▶ _Entries on locating words and elements_
======
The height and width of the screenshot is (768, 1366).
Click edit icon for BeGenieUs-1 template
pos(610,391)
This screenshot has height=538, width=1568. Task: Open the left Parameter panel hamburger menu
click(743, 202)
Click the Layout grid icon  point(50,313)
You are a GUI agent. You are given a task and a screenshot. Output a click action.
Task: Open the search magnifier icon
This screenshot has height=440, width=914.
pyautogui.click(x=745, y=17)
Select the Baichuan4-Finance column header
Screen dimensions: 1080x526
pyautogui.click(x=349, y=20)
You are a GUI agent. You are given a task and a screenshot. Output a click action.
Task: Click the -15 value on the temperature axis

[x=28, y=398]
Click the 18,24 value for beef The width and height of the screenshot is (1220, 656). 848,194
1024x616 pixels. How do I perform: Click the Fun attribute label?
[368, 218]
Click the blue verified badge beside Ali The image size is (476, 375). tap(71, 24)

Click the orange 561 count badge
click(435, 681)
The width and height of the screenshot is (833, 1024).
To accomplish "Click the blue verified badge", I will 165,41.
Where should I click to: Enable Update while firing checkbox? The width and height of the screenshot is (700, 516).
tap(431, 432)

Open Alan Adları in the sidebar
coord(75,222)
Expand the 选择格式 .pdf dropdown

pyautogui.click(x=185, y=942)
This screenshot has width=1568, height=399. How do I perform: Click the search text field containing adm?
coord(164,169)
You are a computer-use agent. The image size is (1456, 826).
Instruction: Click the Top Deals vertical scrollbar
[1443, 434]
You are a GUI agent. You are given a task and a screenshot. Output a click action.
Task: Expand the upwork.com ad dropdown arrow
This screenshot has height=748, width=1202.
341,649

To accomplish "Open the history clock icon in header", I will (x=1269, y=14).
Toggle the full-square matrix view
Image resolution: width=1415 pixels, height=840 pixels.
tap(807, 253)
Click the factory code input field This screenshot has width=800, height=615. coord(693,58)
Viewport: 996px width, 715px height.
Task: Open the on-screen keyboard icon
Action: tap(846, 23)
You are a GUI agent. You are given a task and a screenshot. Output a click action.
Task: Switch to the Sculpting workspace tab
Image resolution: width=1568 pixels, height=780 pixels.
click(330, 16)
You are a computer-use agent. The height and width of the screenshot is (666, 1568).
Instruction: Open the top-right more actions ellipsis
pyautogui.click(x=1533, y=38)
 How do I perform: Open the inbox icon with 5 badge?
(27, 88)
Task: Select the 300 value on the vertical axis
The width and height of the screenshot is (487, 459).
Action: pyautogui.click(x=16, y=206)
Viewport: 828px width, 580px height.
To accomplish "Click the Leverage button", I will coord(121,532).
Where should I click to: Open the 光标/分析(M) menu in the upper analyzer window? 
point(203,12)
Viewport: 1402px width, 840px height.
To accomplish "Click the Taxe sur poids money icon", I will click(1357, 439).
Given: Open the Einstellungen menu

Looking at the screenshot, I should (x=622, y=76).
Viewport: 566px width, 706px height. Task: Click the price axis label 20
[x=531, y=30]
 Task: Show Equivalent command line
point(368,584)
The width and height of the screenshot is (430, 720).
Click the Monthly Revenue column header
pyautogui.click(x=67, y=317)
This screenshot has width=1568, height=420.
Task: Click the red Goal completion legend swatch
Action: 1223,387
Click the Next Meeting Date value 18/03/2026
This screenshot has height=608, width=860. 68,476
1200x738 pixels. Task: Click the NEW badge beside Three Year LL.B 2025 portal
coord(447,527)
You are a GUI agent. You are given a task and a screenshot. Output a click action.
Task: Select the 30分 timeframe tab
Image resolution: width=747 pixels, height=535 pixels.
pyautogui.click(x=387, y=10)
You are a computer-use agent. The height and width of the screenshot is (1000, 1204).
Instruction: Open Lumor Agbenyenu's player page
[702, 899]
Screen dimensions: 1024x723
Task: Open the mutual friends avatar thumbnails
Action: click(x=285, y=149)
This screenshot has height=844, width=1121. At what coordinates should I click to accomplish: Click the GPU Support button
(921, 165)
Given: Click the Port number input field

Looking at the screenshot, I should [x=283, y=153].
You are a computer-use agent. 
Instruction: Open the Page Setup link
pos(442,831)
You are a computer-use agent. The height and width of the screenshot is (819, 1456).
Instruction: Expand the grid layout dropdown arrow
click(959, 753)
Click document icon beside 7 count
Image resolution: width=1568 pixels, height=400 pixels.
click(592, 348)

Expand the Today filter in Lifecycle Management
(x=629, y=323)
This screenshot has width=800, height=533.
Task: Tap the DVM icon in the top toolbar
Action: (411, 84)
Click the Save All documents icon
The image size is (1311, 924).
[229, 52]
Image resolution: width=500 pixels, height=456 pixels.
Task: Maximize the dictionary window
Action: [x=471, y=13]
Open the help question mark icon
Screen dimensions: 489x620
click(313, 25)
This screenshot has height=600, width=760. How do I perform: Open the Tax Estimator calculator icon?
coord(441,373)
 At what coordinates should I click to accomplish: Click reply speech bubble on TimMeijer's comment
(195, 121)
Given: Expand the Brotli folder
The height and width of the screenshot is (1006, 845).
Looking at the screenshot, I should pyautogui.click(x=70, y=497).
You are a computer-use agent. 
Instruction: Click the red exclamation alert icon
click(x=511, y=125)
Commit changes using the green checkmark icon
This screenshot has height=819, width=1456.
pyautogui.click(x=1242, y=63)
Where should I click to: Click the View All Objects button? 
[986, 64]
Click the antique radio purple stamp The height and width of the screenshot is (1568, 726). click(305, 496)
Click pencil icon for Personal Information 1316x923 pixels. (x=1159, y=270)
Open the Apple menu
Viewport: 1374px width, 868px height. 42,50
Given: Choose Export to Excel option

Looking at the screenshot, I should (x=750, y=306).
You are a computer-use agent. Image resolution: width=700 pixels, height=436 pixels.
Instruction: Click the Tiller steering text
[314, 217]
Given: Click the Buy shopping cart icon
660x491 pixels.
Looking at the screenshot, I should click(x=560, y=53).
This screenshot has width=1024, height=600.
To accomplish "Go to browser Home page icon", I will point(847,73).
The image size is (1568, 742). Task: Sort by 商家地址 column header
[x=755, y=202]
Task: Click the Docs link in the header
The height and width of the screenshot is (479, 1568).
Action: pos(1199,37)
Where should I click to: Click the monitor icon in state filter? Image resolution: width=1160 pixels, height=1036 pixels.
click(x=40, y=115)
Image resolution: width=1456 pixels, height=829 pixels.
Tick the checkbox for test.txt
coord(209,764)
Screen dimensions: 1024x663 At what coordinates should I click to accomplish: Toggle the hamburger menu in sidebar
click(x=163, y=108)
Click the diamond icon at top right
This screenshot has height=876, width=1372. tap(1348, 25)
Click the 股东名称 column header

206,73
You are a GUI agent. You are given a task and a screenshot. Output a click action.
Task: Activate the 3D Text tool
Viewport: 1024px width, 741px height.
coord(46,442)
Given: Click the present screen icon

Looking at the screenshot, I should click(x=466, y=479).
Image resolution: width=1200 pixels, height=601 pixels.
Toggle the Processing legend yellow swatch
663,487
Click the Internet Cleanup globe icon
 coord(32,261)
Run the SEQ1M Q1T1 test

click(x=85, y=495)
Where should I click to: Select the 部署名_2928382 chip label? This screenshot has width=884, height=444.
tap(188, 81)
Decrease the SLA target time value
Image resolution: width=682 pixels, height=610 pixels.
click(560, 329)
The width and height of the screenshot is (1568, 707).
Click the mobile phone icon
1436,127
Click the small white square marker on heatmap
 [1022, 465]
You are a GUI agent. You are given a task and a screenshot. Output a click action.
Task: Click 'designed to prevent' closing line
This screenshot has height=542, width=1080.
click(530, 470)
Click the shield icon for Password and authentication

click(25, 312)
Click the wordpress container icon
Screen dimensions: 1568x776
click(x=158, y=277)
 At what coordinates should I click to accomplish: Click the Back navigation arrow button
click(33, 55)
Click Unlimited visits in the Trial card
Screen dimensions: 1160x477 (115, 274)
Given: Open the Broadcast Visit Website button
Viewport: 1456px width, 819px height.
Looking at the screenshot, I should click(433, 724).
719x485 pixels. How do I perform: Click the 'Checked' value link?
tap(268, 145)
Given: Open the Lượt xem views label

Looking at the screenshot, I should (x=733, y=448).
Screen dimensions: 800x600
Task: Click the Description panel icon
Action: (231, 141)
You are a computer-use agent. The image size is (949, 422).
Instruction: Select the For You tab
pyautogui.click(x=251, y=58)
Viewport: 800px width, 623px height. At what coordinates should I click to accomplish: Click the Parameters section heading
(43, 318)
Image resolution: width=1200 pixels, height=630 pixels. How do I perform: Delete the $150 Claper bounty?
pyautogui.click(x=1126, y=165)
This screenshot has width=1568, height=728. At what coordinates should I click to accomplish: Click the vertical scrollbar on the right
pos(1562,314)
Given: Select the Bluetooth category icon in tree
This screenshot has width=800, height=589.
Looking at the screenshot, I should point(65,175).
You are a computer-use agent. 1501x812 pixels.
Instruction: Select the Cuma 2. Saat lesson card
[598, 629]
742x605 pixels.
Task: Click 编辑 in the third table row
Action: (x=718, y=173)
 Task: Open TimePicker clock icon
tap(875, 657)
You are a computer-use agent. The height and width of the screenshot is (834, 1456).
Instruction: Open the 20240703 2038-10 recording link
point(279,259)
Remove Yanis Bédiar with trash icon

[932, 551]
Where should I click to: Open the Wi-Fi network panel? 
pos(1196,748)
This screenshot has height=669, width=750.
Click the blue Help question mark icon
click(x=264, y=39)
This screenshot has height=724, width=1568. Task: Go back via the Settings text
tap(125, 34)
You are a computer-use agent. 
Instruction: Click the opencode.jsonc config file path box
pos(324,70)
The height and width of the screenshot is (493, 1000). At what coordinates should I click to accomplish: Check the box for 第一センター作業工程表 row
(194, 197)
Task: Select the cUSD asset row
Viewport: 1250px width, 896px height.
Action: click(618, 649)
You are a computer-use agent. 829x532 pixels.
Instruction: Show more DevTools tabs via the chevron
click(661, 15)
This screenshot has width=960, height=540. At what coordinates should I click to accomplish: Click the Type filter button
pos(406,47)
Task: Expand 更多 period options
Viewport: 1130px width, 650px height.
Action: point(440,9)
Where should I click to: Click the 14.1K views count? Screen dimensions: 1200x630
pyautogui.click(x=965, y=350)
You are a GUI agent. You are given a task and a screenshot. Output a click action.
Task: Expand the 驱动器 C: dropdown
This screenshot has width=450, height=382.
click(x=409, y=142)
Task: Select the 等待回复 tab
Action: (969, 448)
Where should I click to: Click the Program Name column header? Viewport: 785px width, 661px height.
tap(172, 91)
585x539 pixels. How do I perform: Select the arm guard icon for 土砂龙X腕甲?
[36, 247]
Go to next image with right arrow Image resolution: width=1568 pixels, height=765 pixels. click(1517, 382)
======
▶ _To be done_
Retype the rows above word for word, covering the stretch from the line containing "Where should I click to: Click the View" through the line containing "Looking at the screenshot, I should (x=750, y=306).", with both of those lines included.

▶ _Result of the task_
Where should I click to: Click the View All Objects button? 
[986, 64]
Click the antique radio purple stamp The height and width of the screenshot is (1568, 726). click(305, 496)
Click pencil icon for Personal Information 1316x923 pixels. (x=1159, y=270)
Open the Apple menu
Viewport: 1374px width, 868px height. 42,50
Given: Choose Export to Excel option

Looking at the screenshot, I should (x=750, y=306).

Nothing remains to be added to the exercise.